Créer est souvent perçu comme un acte de liberté, un élan intérieur, une manière de se dire au monde. Mais pour certaines personnes, l’œuvre devient un refuge, voire un rempart. Elle ne dévoile pas, elle cache. Elle ne libère pas, elle contient. Derrière la beauté, la technicité ou l’abondance de formes, se loge parfois une douleur tue, que la création vient habiller, détourner ou neutraliser.

Une fonction protectrice avant tout expressive

Il est essentiel de reconnaître que toute œuvre ne cherche pas à dire, mais parfois à retenir, ordonner, maîtriser. Pour certains artistes, l’acte de création est avant tout une manière de tenir debout. Il sert de contenance à un monde intérieur trop mouvant, trop menaçant. La forme, la structure, les détails deviennent autant de digues face à l’angoisse. Ce n’est pas une parole libre, mais une architecture de survie. Une façon de ne pas sombrer plutôt qu’une tentative d’exprimer.

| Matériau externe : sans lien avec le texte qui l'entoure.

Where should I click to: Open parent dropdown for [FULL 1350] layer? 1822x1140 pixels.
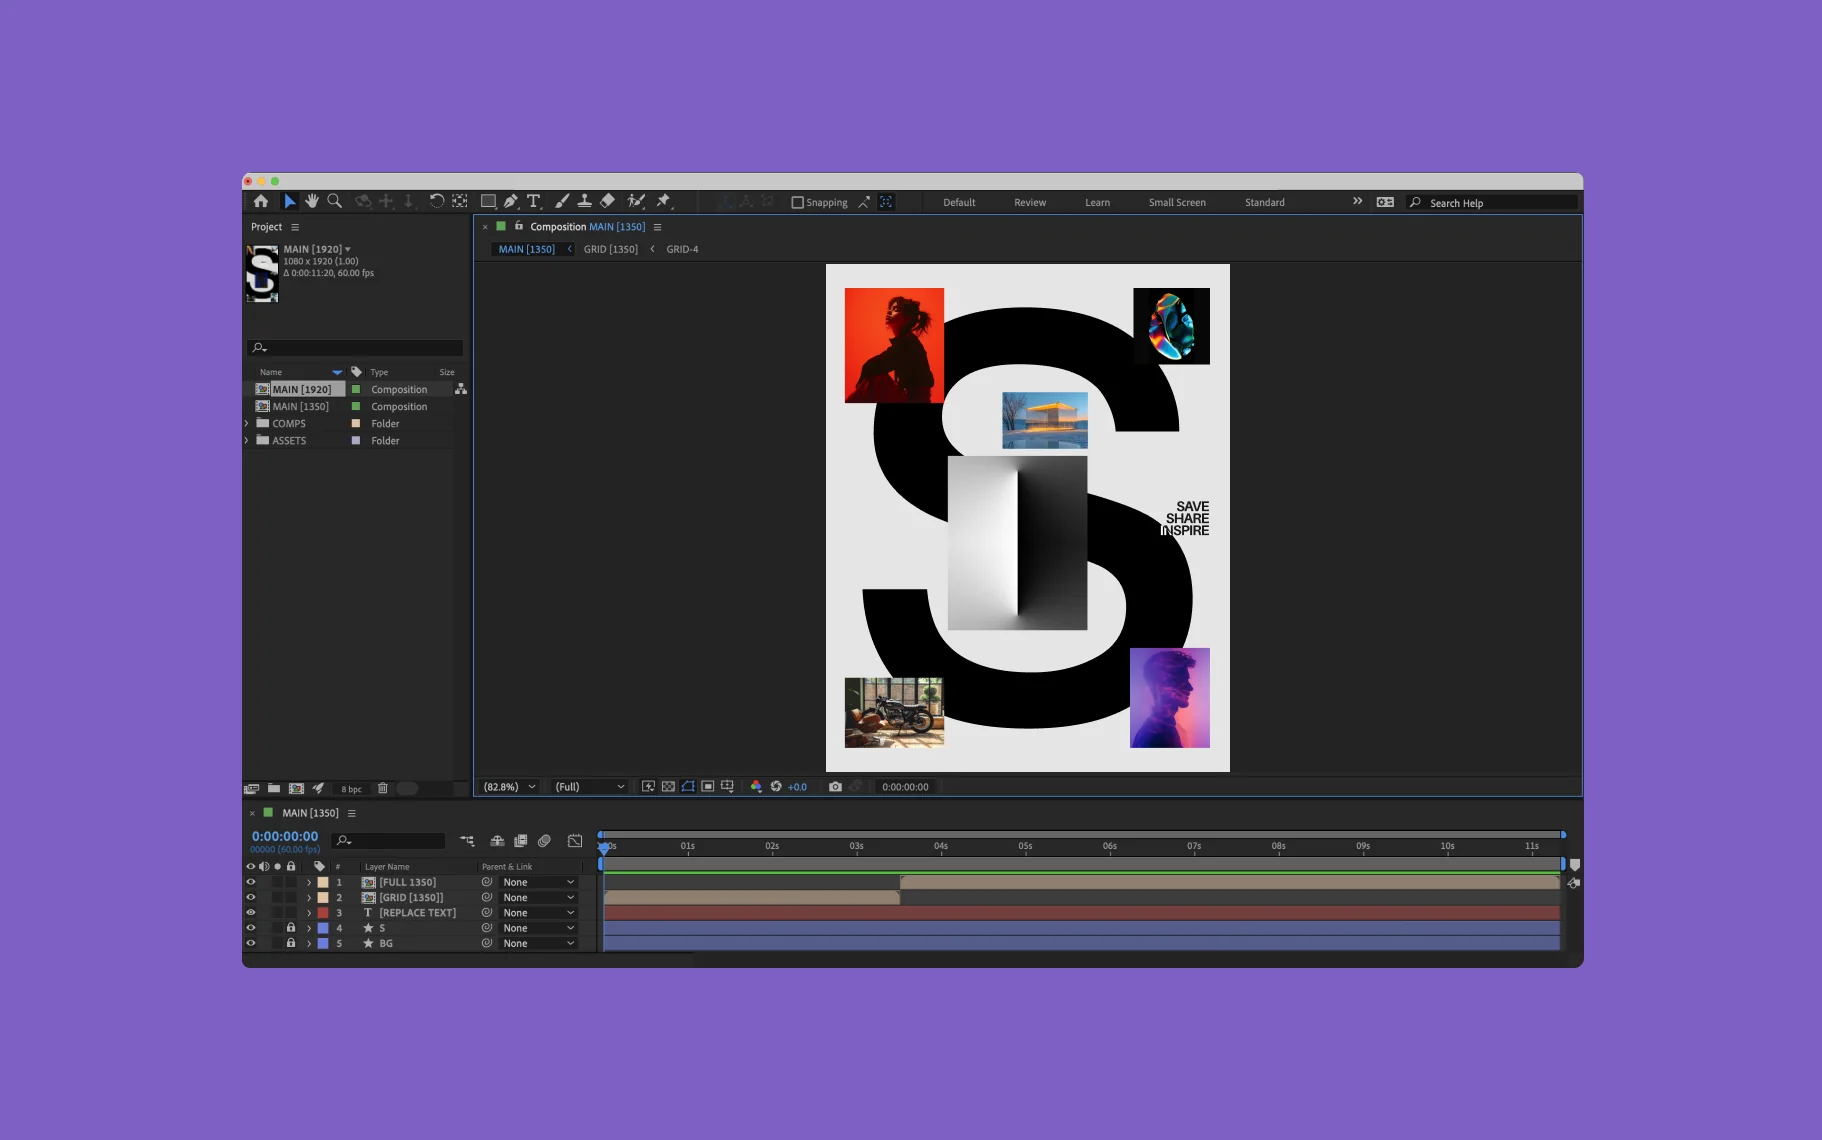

L’esthétique comme défense contre le chaos

Dans certaines œuvres, la rigueur formelle, la virtuosité ou la répétition deviennent une obsession. On sent que ce qui est montré masque plus qu’il ne révèle. L’harmonie devient un écran. La maîtrise technique, une manière d’éviter l’informe. Ce n’est pas un choix conscient, mais une défense profonde : celle qui permet de contenir un noyau douloureux, souvent archaïque, que le sujet ne peut encore affronter. L’œuvre devient un bouclier : splendide, mais impénétrable.

L’exemple d’Hugo, 39 ans

Hugo est illustrateur. Ses dessins sont d’une grande précision, très appréciés pour leur composition millimétrée. Mais dans la vie, il peine à mettre des mots sur ce qu’il ressent. Tout passe par l’image, jamais par le langage. En thérapie, il a compris que sa passion pour la composition visuelle avait commencé après le décès brutal de sa sœur, à l’adolescence. Dessiner l’a sauvé, mais aussi figé. Il a réalisé que cette rigueur cachait une immense peur de perdre pied, et que le geste créatif, en apparence apaisé, était une manière de se défendre contre l’effondrement.

Une œuvre qui contient sans transformer

Créer peut alors devenir une solution stabilisante, mais figée. Ce qui est mis en forme n’est pas encore symbolisé. C’est une enveloppe, non une élaboration. L’œuvre absorbe l’émotion, mais ne la traite pas. Elle permet d’avancer, mais parfois au prix d’une mise à distance de soi. Cela n’invalide pas sa beauté, ni sa puissance, mais interroge la fonction qu’elle occupe dans la vie de celui qui la produit.

De l’écran à la parole

Avec le temps, et souvent un travail d’accompagnement, l’œuvre peut cesser d’être un refuge défensif pour devenir un espace d’élaboration vivante. Le geste reste, mais il s’assouplit. Il ne sert plus seulement à contenir, mais à transformer. Ce passage, discret mais fondamental, marque un tournant : on ne crée plus pour fuir ce que l’on ressent, mais pour le traverser. Ce n’est plus une protection contre soi-même, mais une mise en lien plus profonde.